Perkins argues that educators need to think more about what to include in curricula. One problem he identifies is the “crowded garage effect”—new content is continually added but rarely removed from the curriculum. Currently, curricula attempt to touch on a broad range of topics, but coverage is shallow. Smart sampling or choosing to cover only exemplary, resonant and accessible ideas or cases within a discipline can help stem this problem. Rather than seeking to develop experts, the goal of pre-university education, according to Perkins, should be developing “expert amateurism,” so that students understand basic concepts within a discipline and can apply them appropriately and in a range of circumstances.

Perkins emphasizes the need to inspire wonder in learners, which can occur in part by asking penetrating questions. When we press students to think about what the real issues behind a problem are or how things would be different if not for an assumption we make we can ignite their passion.

Perkins suggests changes to: 1) the way disciplines are approached, 2) the way thinking is taught, and 3) the emphasis placed on relationship skill development.

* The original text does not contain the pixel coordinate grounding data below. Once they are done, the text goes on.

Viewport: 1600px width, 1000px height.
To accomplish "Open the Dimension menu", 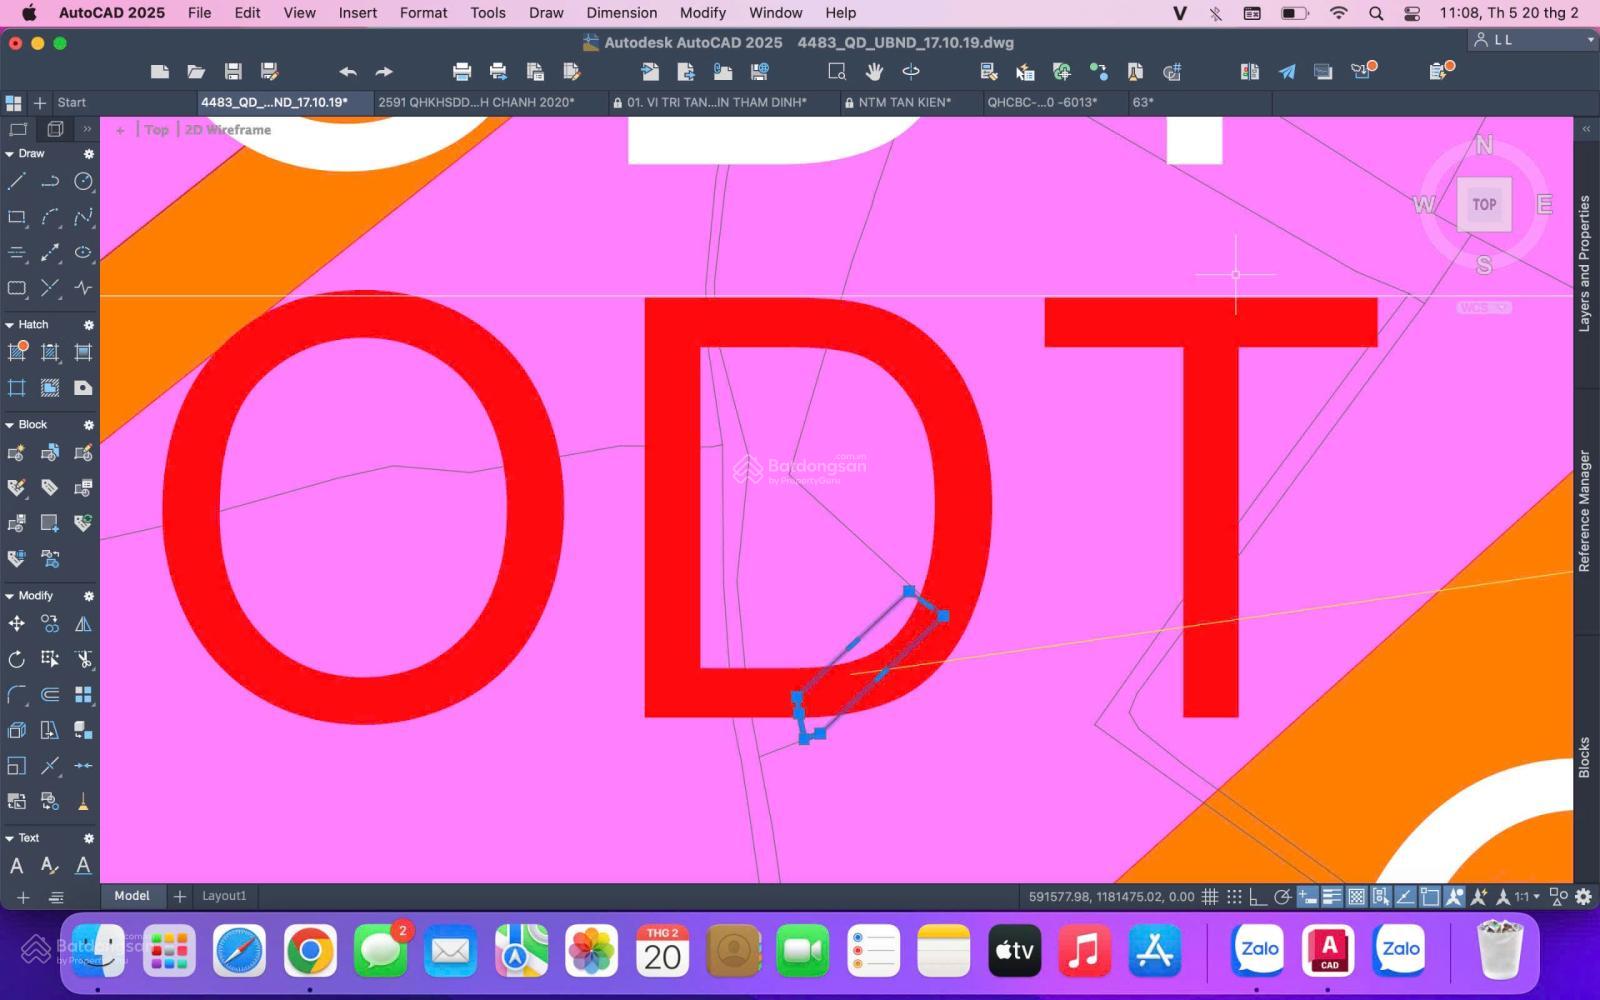I will tap(621, 13).
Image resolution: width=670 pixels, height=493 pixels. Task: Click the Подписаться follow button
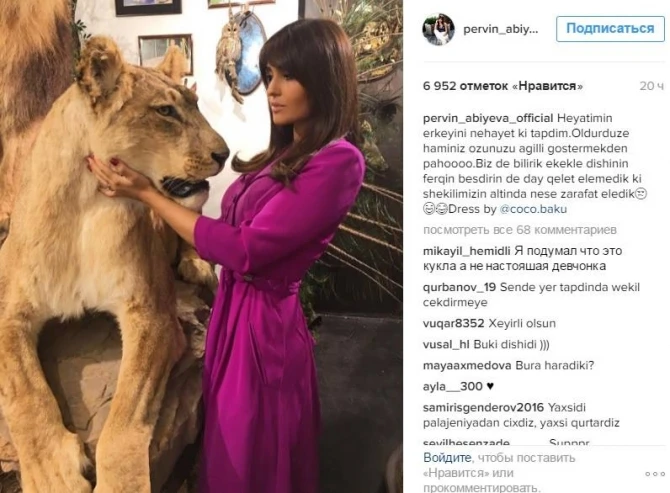click(x=610, y=29)
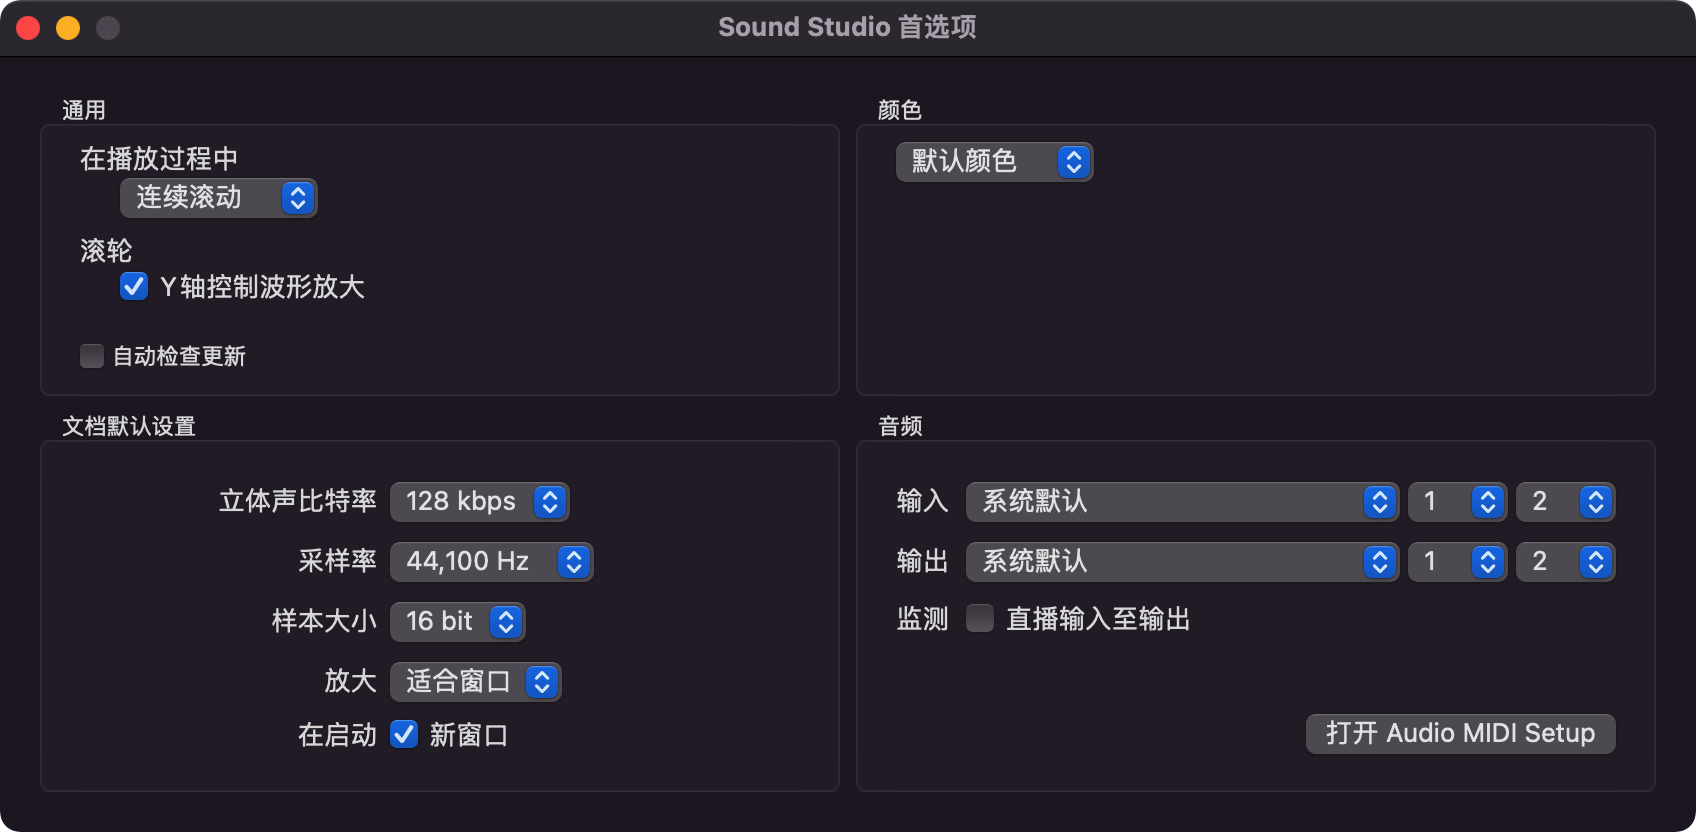This screenshot has height=832, width=1696.
Task: Open the 放大 适合窗口 dropdown
Action: click(475, 681)
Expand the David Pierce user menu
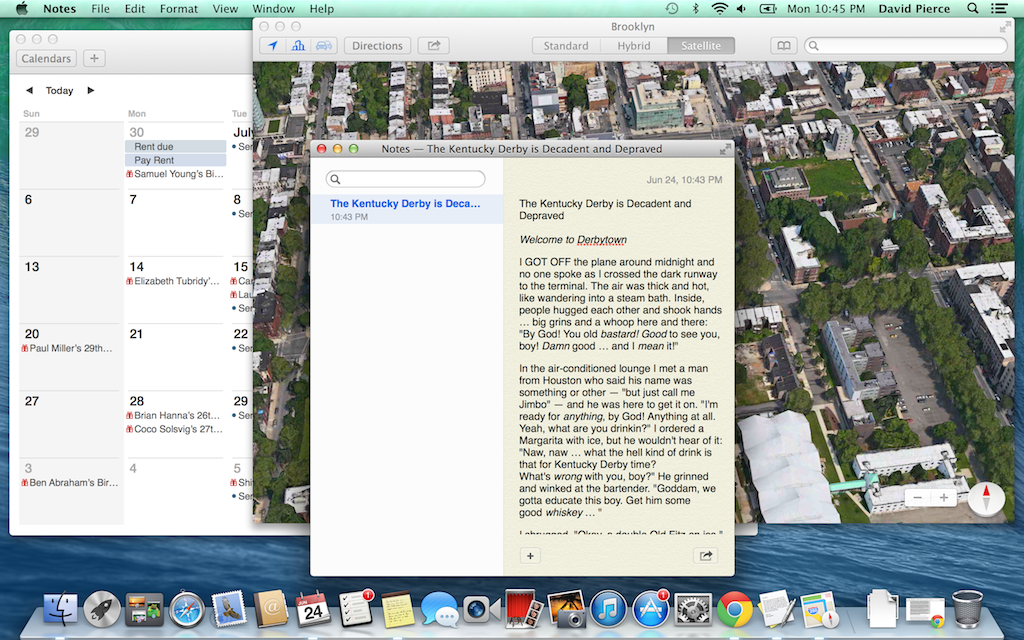1024x640 pixels. click(915, 9)
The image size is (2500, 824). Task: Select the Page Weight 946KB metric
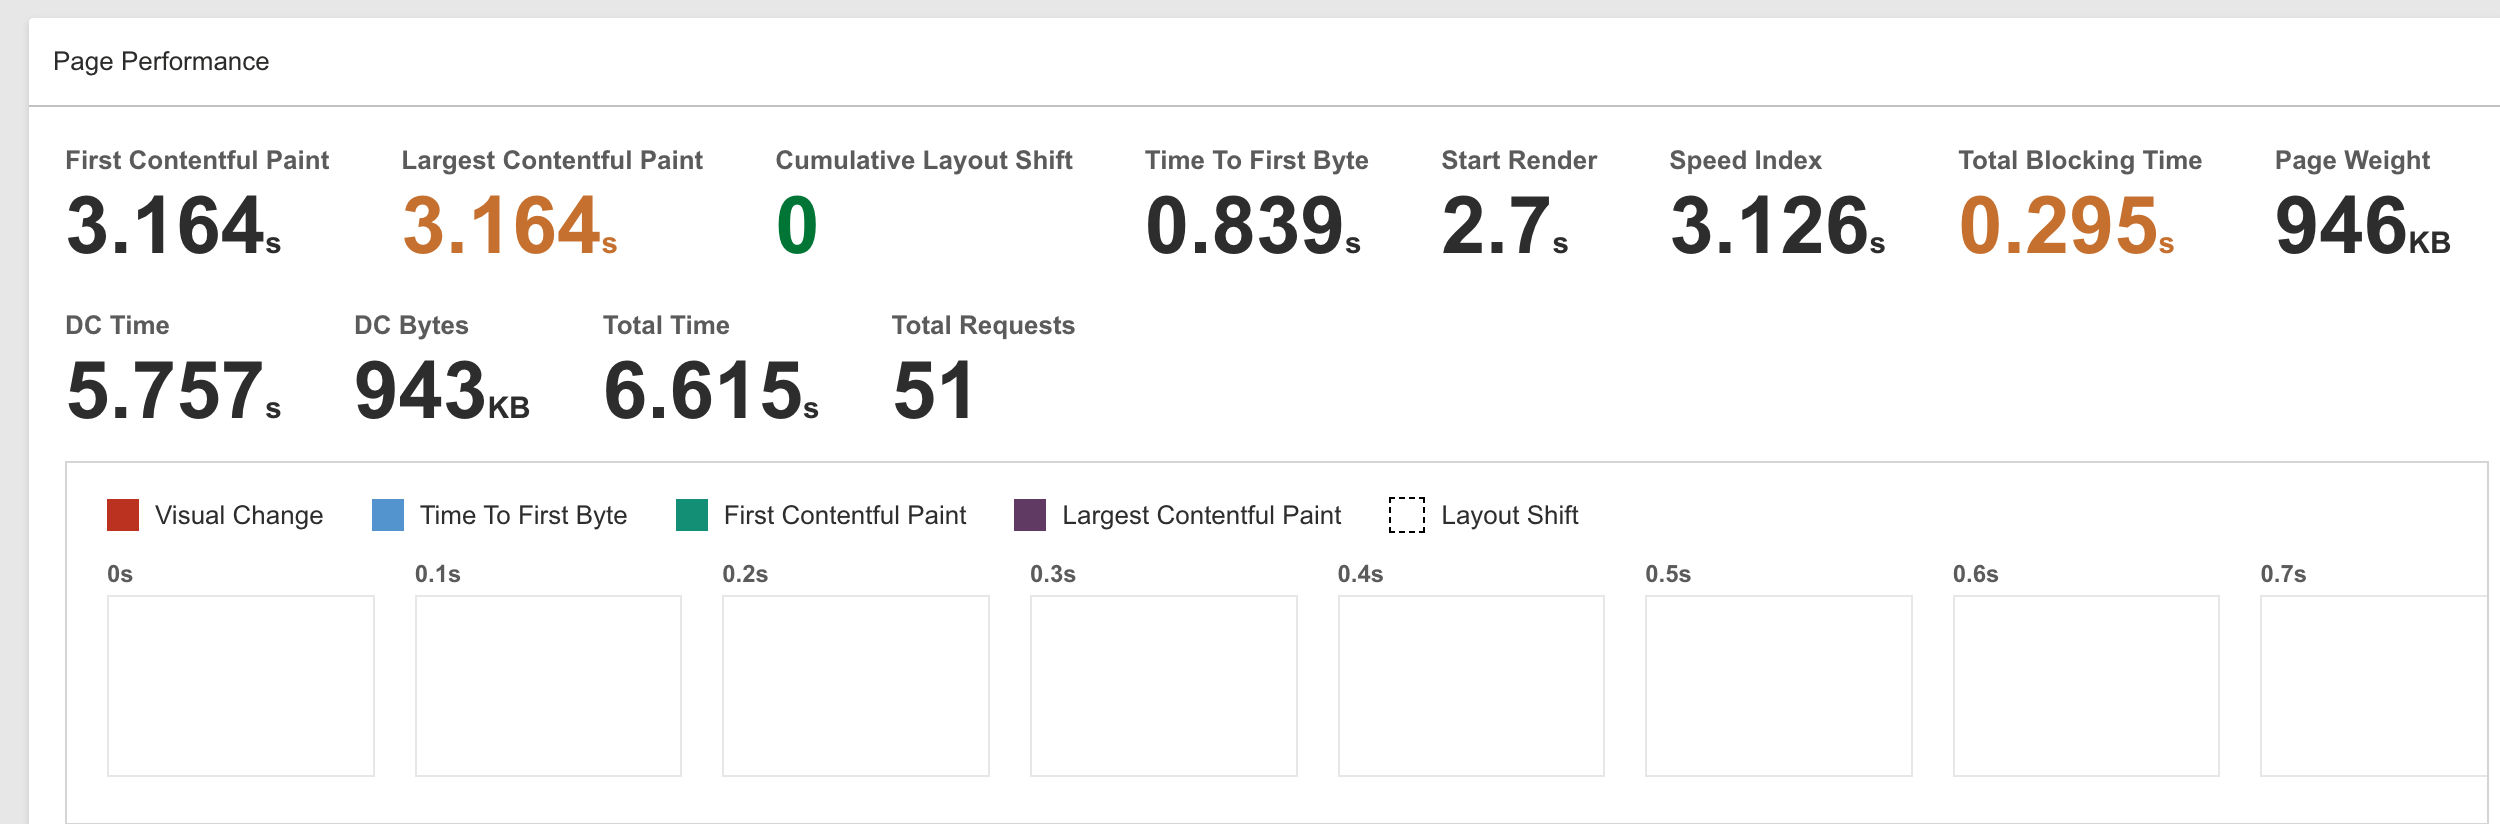click(2361, 226)
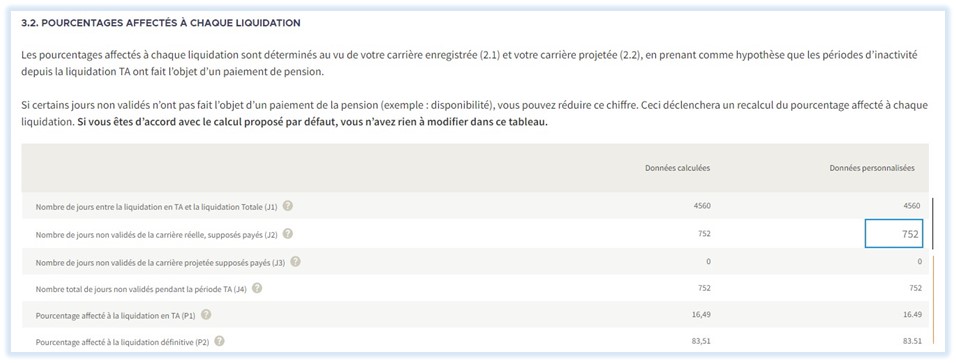Show help for P2 liquidation définitive percentage

coord(219,342)
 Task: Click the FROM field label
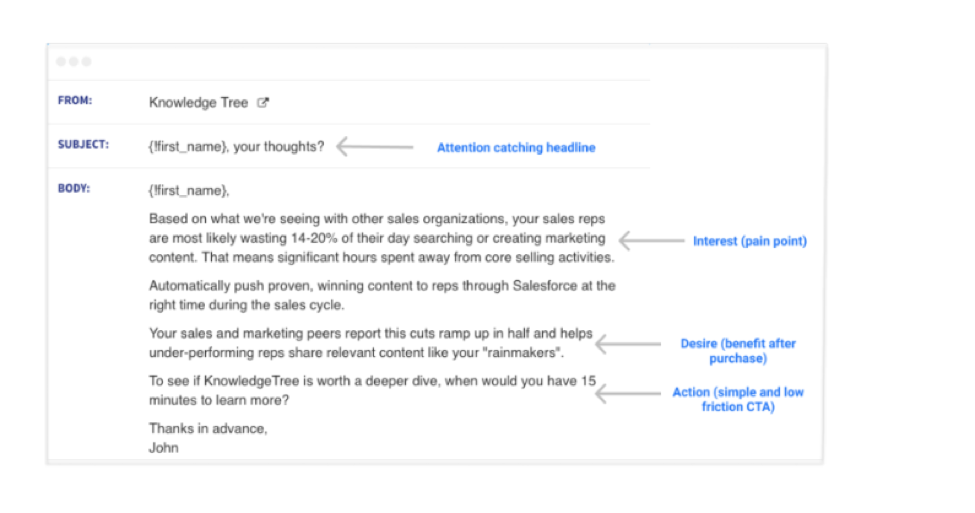coord(74,101)
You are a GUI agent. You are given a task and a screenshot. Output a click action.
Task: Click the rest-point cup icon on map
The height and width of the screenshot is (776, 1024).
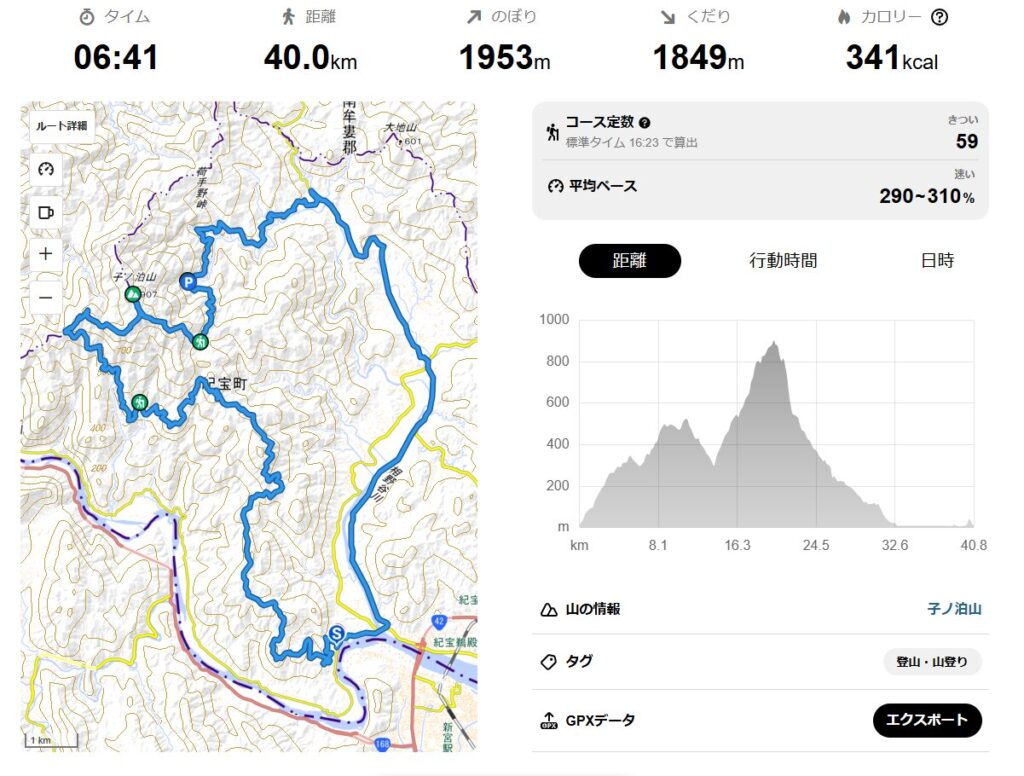pyautogui.click(x=45, y=211)
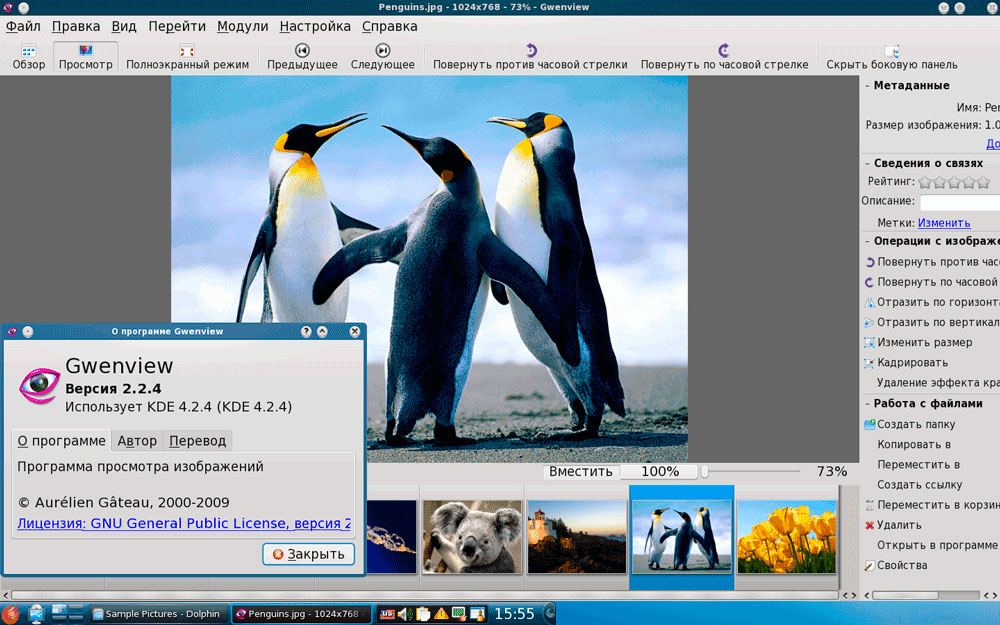Set the rating to five stars
The image size is (1000, 625).
(x=983, y=182)
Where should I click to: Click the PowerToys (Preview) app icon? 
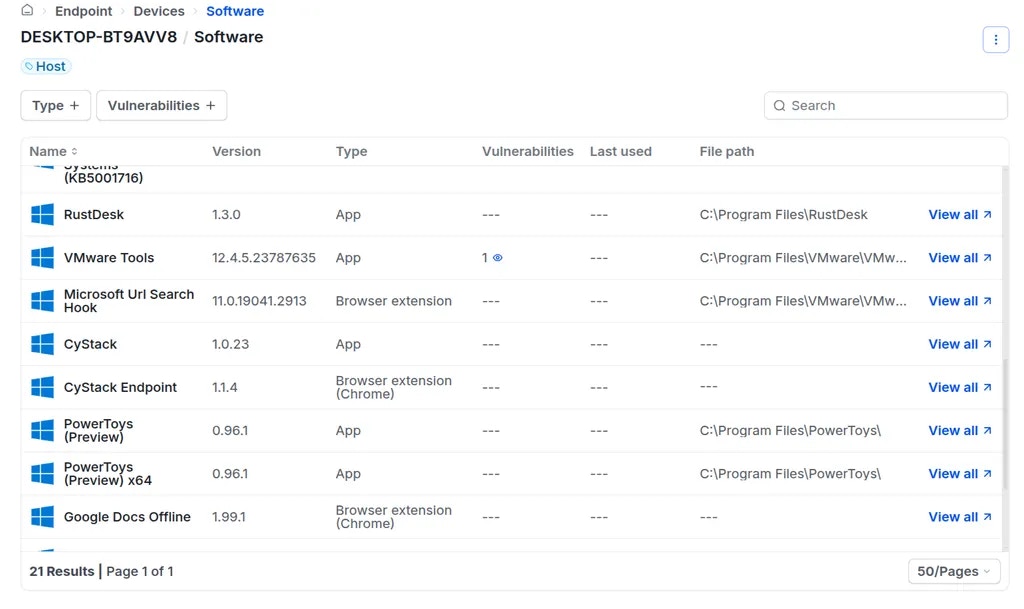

Given the types of challenges students will need to address in the future and the types of skills future employers will need in their employees, today’s curricula should build bridges between disciplines, reframe existing disciplinary content in terms of real-world challenges, and include additional disciplines (e.g., social science disciplines) in the curriculum. Teaching students about different ways of knowing, the ways of reasoning within a discipline, and metacognitive skills are often neglected because of the pressure to cover content. Perkins suggests that students should be taught a discipline’s content and ways of thinking in unison. He says that to be productive citizens of the 21st century, students need to develop empathic abilities and ethical understanding. He offers a comprehensive list of personal and interpersonal skills and knowledge that are worth knowing.

Perkins tells of an instance in which Gandhi lost a sandal on the train tracks. Unable to retrieve it because the train was in motion, he tossed his remaining sandal next to the lost one. One sandal did him no good, but an abandoned pair might have great value for someone else. Perkins argues that Gandhi demonstrated “big understanding” in this moment of insight. He took action to advance an ethical outcome. Cultivating this kind of wisdom is a tall order for schools amidst a packed curriculum. Yet teaching only facts is too low a bar. Inspired by this example, Perkins concludes by suggesting a compromise: “maybe a reasonable aspiration for education, even pre-university education, is not so much wisdom but knowledge on the way to wisdom.”

Perkins, D. (2014). Future Wise: Educating Our Children for a Changing World. John Wiley & Sons.